L’Autorité serait également installée dans la même ville que le Groupe d’action financière (GAFI), organisme intergouvernemental de lutte contre le blanchiment d’argent et le financement du terrorisme fondé en 1989, qui a placé la France au premier rang en matière d’efficacité de LCB-FT, aux côtés du Royaume-Uni, en mai 2022. La secrétaire d’État chargée de l’Europe a expliqué : « Concrètement, en dehors des réunions plénières, nous verrons des agents de l’AMF rencontrer ceux du GAFI, parler d’élaboration des recommandations, échanger des notes interprétatives, mais aussi sur les lignes directrices et les guides de bonnes pratiques. La présence à Paris de l’AMLA permettra aussi aux équipes d’assister de manière systématique à des réunions techniques, tout en engendrant des coûts environnementaux très faibles ».
Une harmonisation européenne difficile
La priorité doit surtout être la création d’une véritable communauté européenne de la LCB-FT, se traduisant par l’adoption d’une vision et réglementation commune à tous les pays membres de l’UE. Les institutions européennes sont encore marquées par le scandale de blanchiment à 200 Mds€ de Danske Bank au profit de ressortissants russes et de pays de l’ex-Union soviétique. Ce précédent danois et l’absence de remise en cause du superviseur national concerné ont montré les limites du dispositif européen actuel. « Notre niveau de surveillance dans le passé a parfois été trop fragmenté et défectueux, a confessé Bruno Le Maire. Nous avons besoin d’une approche résolument européenne et la création de cette nouvelle autorité en sera le signe tangible ».

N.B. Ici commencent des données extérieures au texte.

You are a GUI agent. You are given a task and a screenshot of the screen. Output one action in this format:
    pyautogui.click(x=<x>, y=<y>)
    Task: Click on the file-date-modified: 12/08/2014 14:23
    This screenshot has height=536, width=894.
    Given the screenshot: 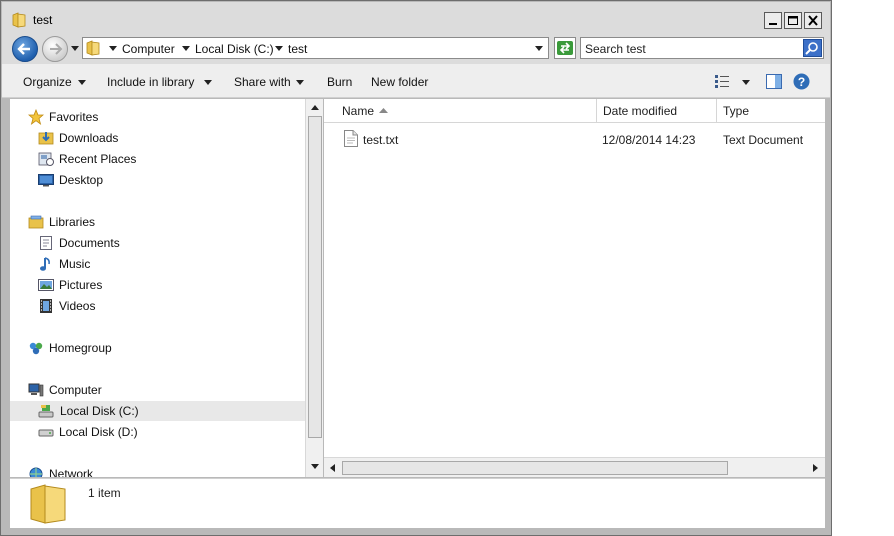 What is the action you would take?
    pyautogui.click(x=649, y=140)
    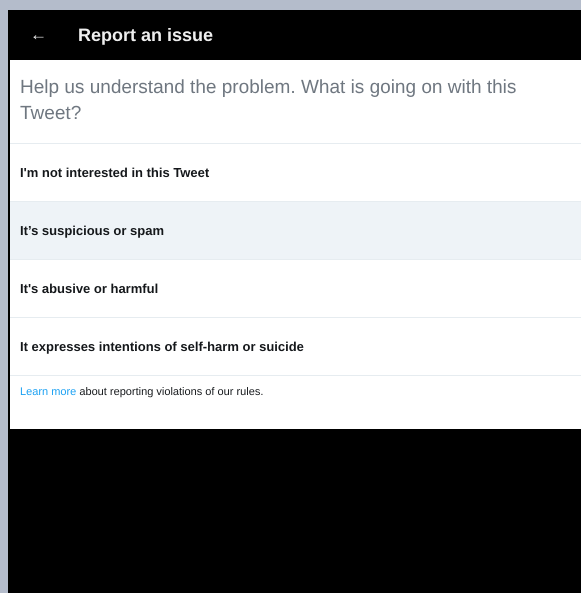 Image resolution: width=581 pixels, height=593 pixels. Describe the element at coordinates (29, 35) in the screenshot. I see `back-button: ←` at that location.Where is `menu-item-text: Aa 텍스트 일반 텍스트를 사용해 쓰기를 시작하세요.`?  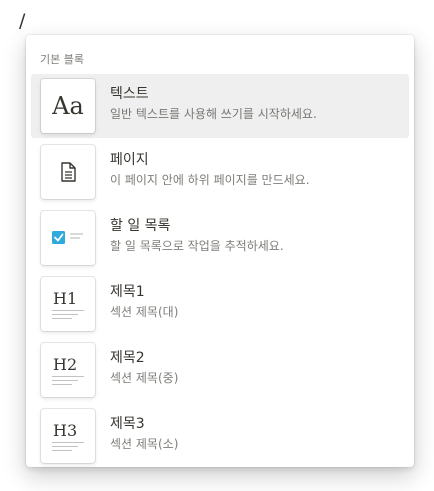
menu-item-text: Aa 텍스트 일반 텍스트를 사용해 쓰기를 시작하세요. is located at coordinates (220, 106). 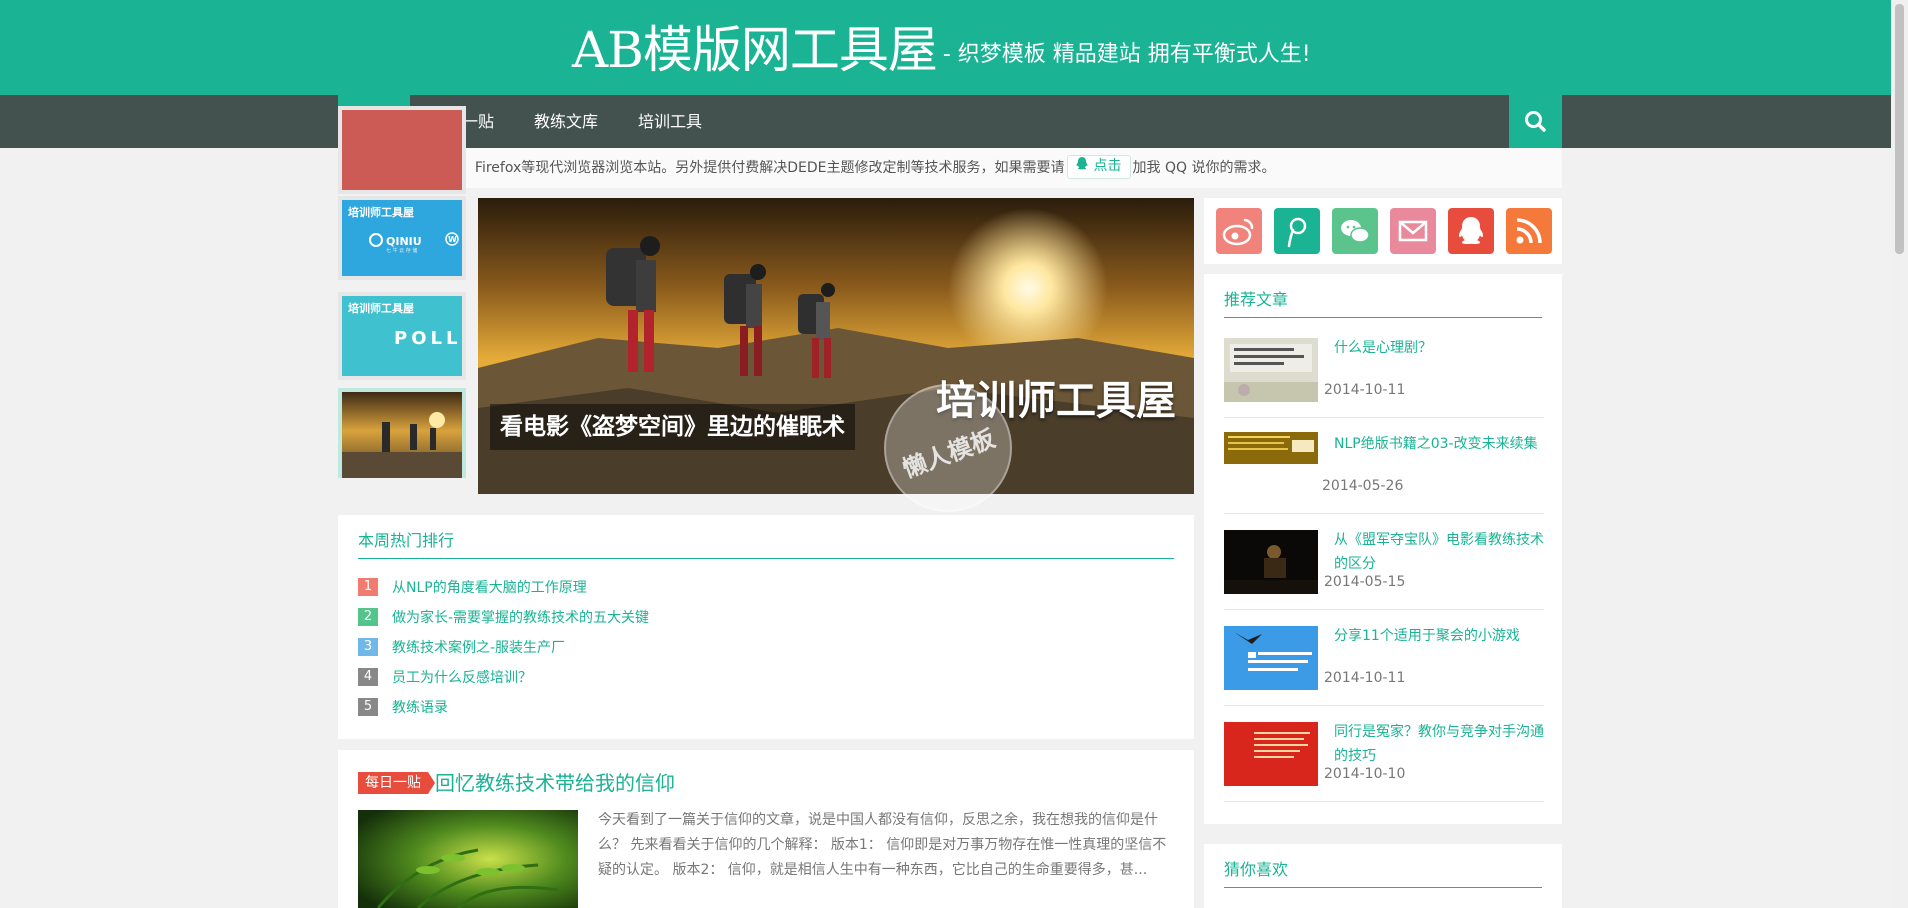 I want to click on article-title: 回忆教练技术带给我的信仰, so click(x=555, y=782).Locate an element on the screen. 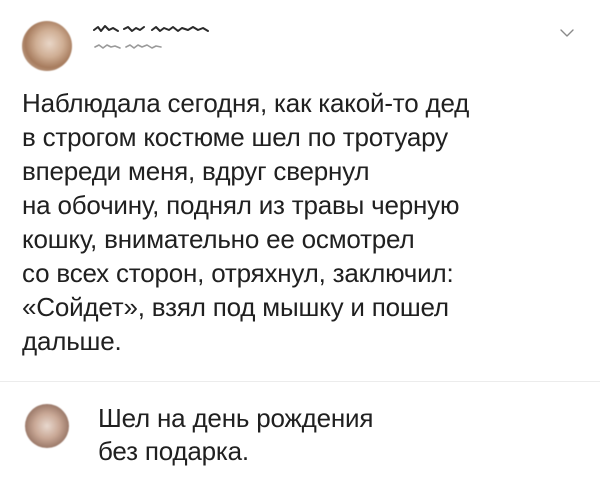  author-handle-redacted is located at coordinates (142, 46).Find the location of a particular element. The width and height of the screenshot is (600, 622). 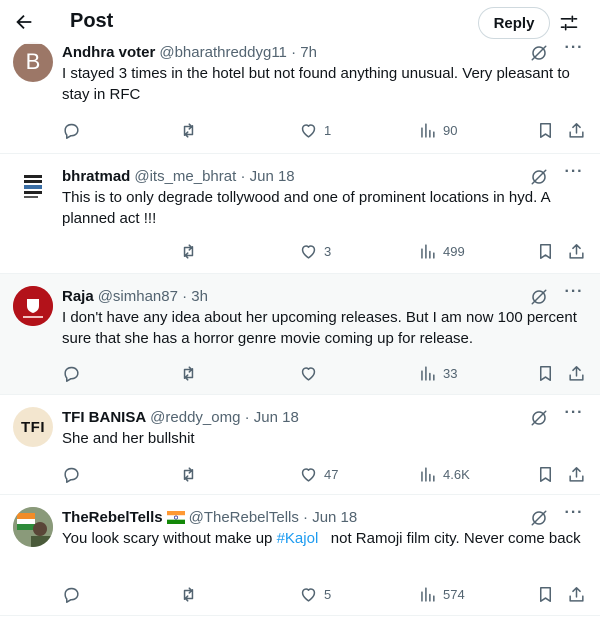

views-action: 499 is located at coordinates (442, 251).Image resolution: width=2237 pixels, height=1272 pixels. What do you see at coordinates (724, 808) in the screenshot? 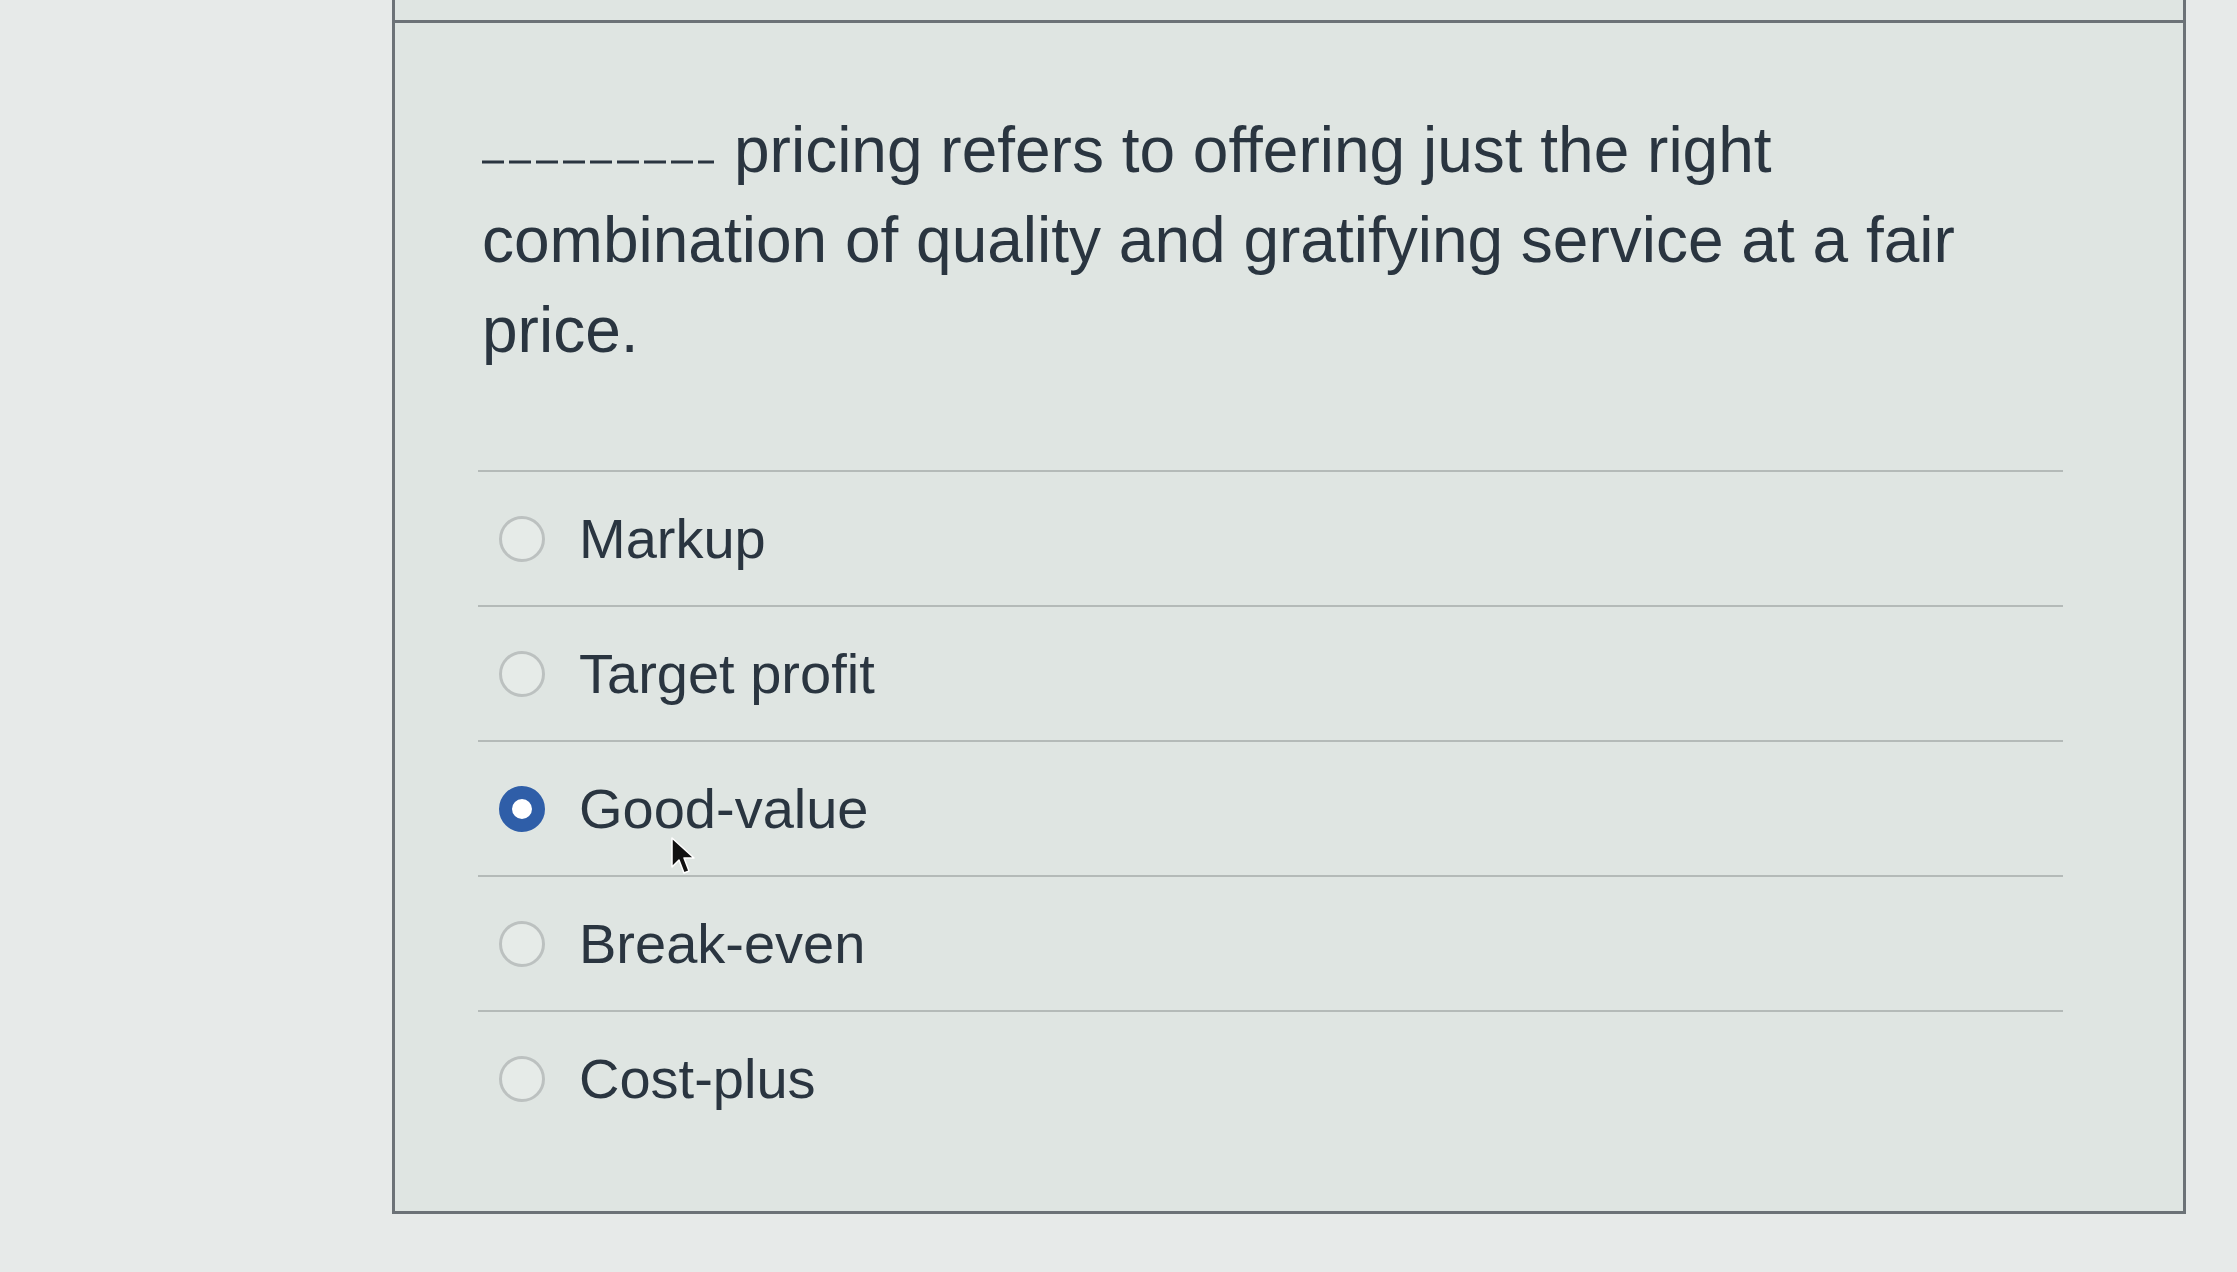
I see `option-label: Good-value` at bounding box center [724, 808].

Mais les réponses nationales ne seront pas suffisantes, si elles ne passent pas par plus de coopération, de coordination, d’intégration et de solidarité commune. « Toute la difficulté en Europe est d’arriver à faire en sorte que les renseignements circulent et que les procédures et actions soient coordonnées et complémentaires. Trop souvent, nous avons des procédures parallèles et des fonctionnements en silo, là où il faudrait une unité de vue et d’action », a jugé le ministre de l’Économie. La supervision doit donc être collective, intégrée et européenne, la coopération plus étroite entre les cellules de renseignement financier nationales et, enfin, la transposition des directives plus harmonisée. « Il est important que l’Union européenne adopte rapidement une régulation plus harmonisée pour renforcer son intégrité financière et mieux assurer la sécurité de nos concitoyens », a conclu Laurence Boone.